• [Direction]:
Count the lines of the records that contain the string "should" and give only that number.

=-=-=-=-=

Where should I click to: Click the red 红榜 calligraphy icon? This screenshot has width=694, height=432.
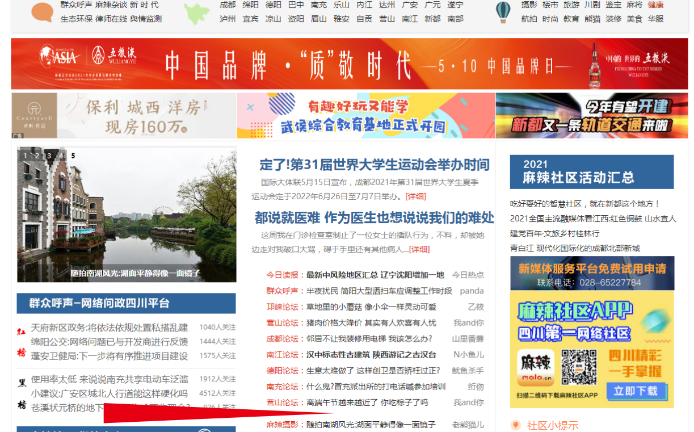(22, 342)
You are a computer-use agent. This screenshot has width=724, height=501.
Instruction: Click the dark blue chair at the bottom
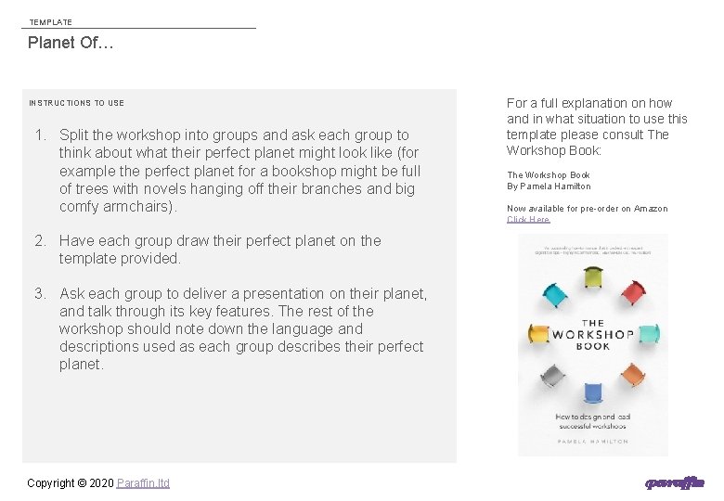[x=592, y=392]
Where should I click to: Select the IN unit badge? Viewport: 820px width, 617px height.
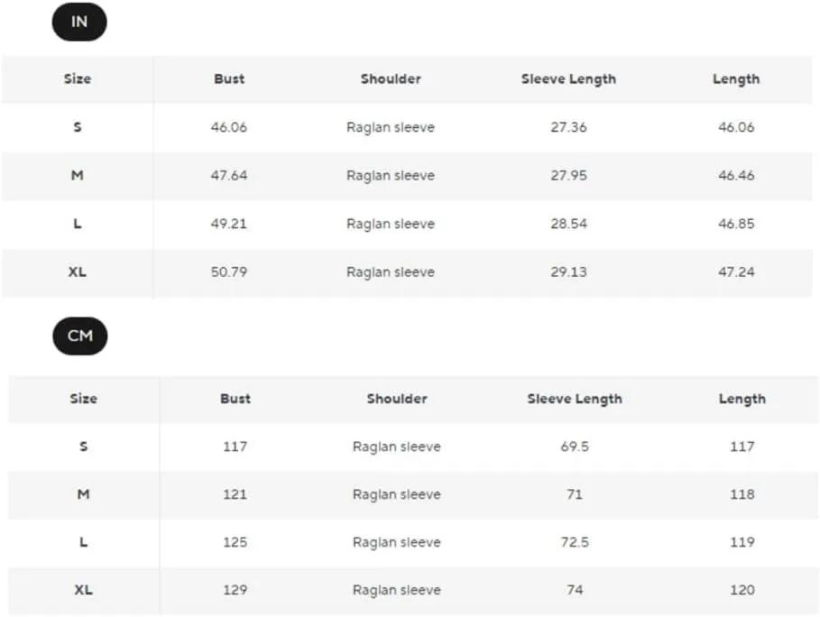point(79,22)
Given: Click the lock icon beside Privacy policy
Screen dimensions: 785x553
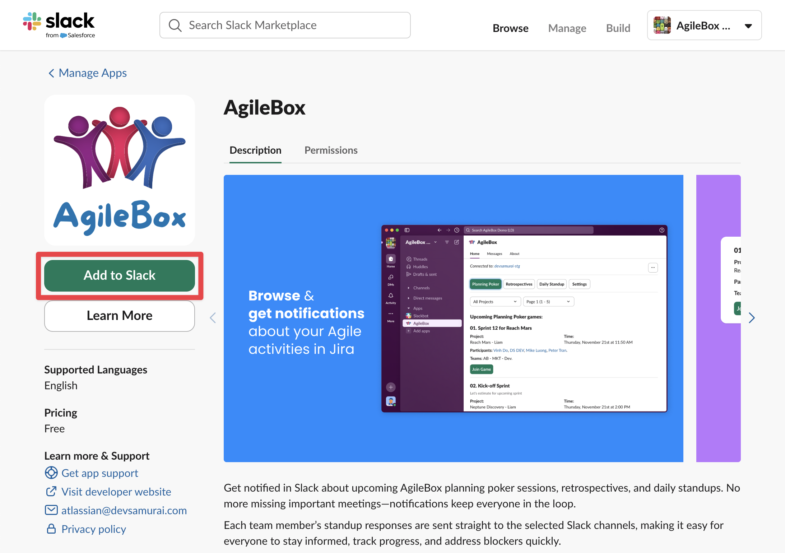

=-=-=-=-=

• [The reply]:
2